### Task directions
The answer must consist solely of the lines from the line with "The image size is (283, 212)." to the final line of the data below, reproduced exactly, pictures omitted.

Collected data entries
________________________

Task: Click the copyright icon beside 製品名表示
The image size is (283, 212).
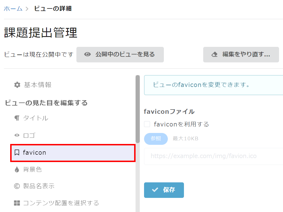Action: [x=17, y=186]
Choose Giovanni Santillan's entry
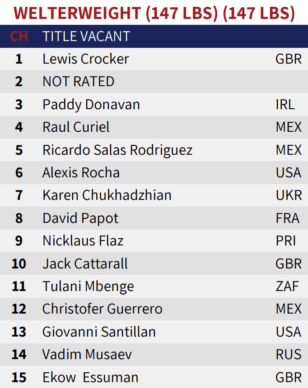The height and width of the screenshot is (388, 308). [99, 332]
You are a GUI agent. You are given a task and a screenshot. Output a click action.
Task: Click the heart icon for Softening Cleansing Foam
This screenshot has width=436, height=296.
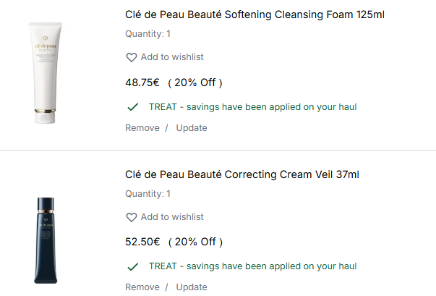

________________________

### Answer to this exercise
The image size is (283, 212).
Action: [x=17, y=186]
Choose Giovanni Santillan's entry
The height and width of the screenshot is (388, 308). [99, 332]
You are a GUI agent. You are given a task and a screenshot. Output a click action.
Task: Click the heart icon for Softening Cleansing Foam
This screenshot has width=436, height=296.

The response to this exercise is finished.